[Excerpted passage]:
◆ ◆ ◆

10. The system of claim 5, where the blending program comprises a third blending rule configured to set the output signal by applying a blending function of the input signal and the smoothed signal, when a signal-to-noise estimate based on the background noise estimate falls between an upper SNR threshold and a lower SNR threshold.

11. The system of claim 10, where the blending function comprises a linear weighted average of the input signal and the smoothed signal.

12. A signal pre-processing system comprising:

a memory comprising:

an input signal representation comprising tonal noise peaks and desired signal peaks;

a background noise estimate;

a signal-to-noise ratio (SNR) estimate based on the input signal representation and the background noise estimate;

a multi-pass windowing program operable to successively apply averaging windows to the input signal representation to smooth the input signal representation in a frequency-based direction to attenuate the tonal noise peaks and the desired signal peaks and obtain a smoothed signal representation;

an upper SNR threshold;

a lower SNR threshold;

a blending program for generating an output signal component from an input signal component of the input signal representation and a smoothed signal component of the smoothed signal representation, the blending program implementing at least the following blending rules:

set the output signal component to the input signal component, when the SNR estimate is greater than the upper SNR threshold;

set the output signal component to the smoothed signal component, when the SNR estimate is less than the lower SNR threshold; and

set the output signal component by applying a blending function of the input signal component and the smoothed signal component, when the SNR estimate falls between the upper SNR threshold and the lower SNR threshold; and

a processor coupled to the memory which executes the multi-pass windowing program and the blending program.

13. The system of claim 12, where the averaging windows comprise a first length averaging window and a different second length averaging window.

14. The system of claim 13, where the different second length averaging window is longer than the first length averaging window, and where the multi-pass windowing program excludes an outlying signal component during application of the longer second length averaging window.

15. The system of claim 14, where the outlying signal component exceeds an averaged signal level obtained through application of the first length averaging window.

16. The system of claim 12, where the blending function is a linearly dependent mix of the smoothed signal component and the input signal component.

17. The system of claim 13, where the different second length averaging window is shorter than the first length averaging window.

◆ ◆ ◆

[Records for the task]:
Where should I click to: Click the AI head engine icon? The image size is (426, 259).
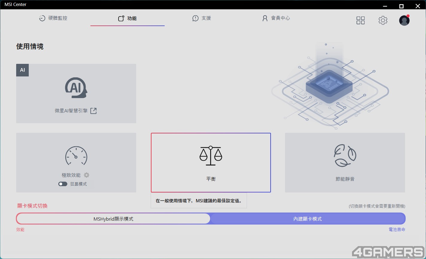pos(76,88)
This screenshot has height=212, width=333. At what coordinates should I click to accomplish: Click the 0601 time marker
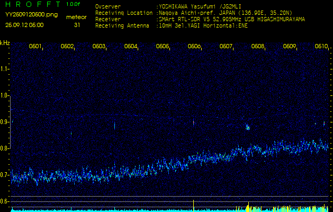(x=35, y=46)
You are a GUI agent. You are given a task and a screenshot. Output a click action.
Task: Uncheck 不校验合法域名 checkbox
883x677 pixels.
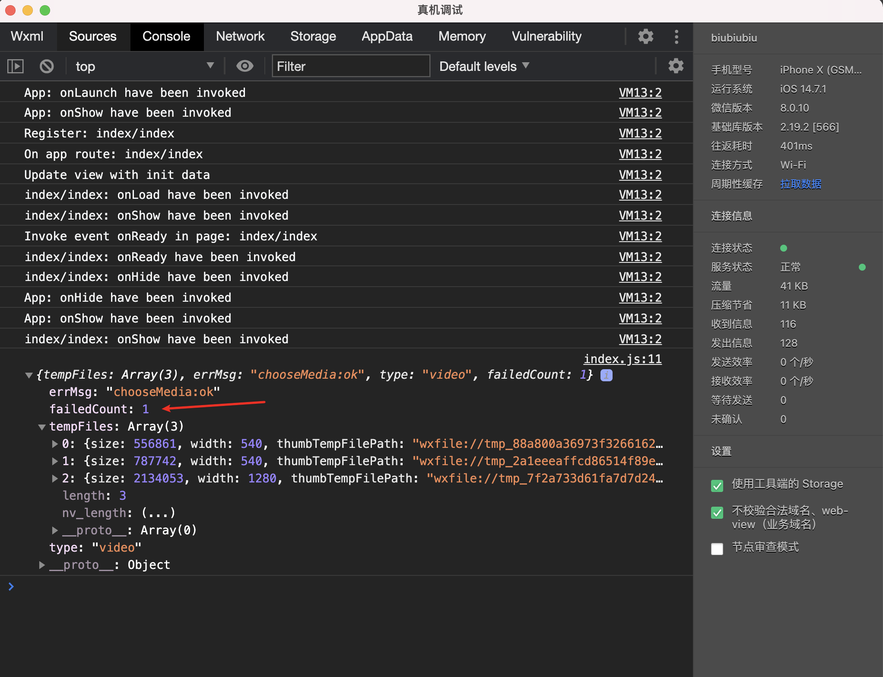tap(717, 513)
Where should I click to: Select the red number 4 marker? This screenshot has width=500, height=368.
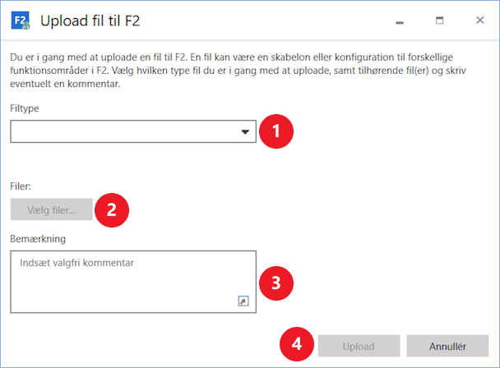click(297, 344)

◆ ◆ ◆

[Given request 1]: In the signal pre-processing claims, list every blending rule that claim 12 says the blending program implements.
[Given request 2]: Print the entries from their first line through the line holding "tap(717, 513)", inclusive, with the pictures left out.

[Correct result 1]:
1. Set the output signal component to the input signal component when the SNR estimate is greater than the upper SNR threshold.
2. Set the output signal component to the smoothed signal component when the SNR estimate is less than the lower SNR threshold.
3. Set the output signal component by applying a blending function of the input signal component and the smoothed signal component when the SNR estimate falls between the upper SNR threshold and the lower SNR threshold.

[Correct result 2]:
Where should I click to: Click the AI head engine icon? The image size is (426, 259).
pos(76,88)
This screenshot has height=212, width=333. At what coordinates should I click to accomplish: Click the 0601 time marker
(x=35, y=46)
You are a GUI agent. You are given a task and a screenshot. Output a click action.
Task: Uncheck 不校验合法域名 checkbox
883x677 pixels.
tap(717, 513)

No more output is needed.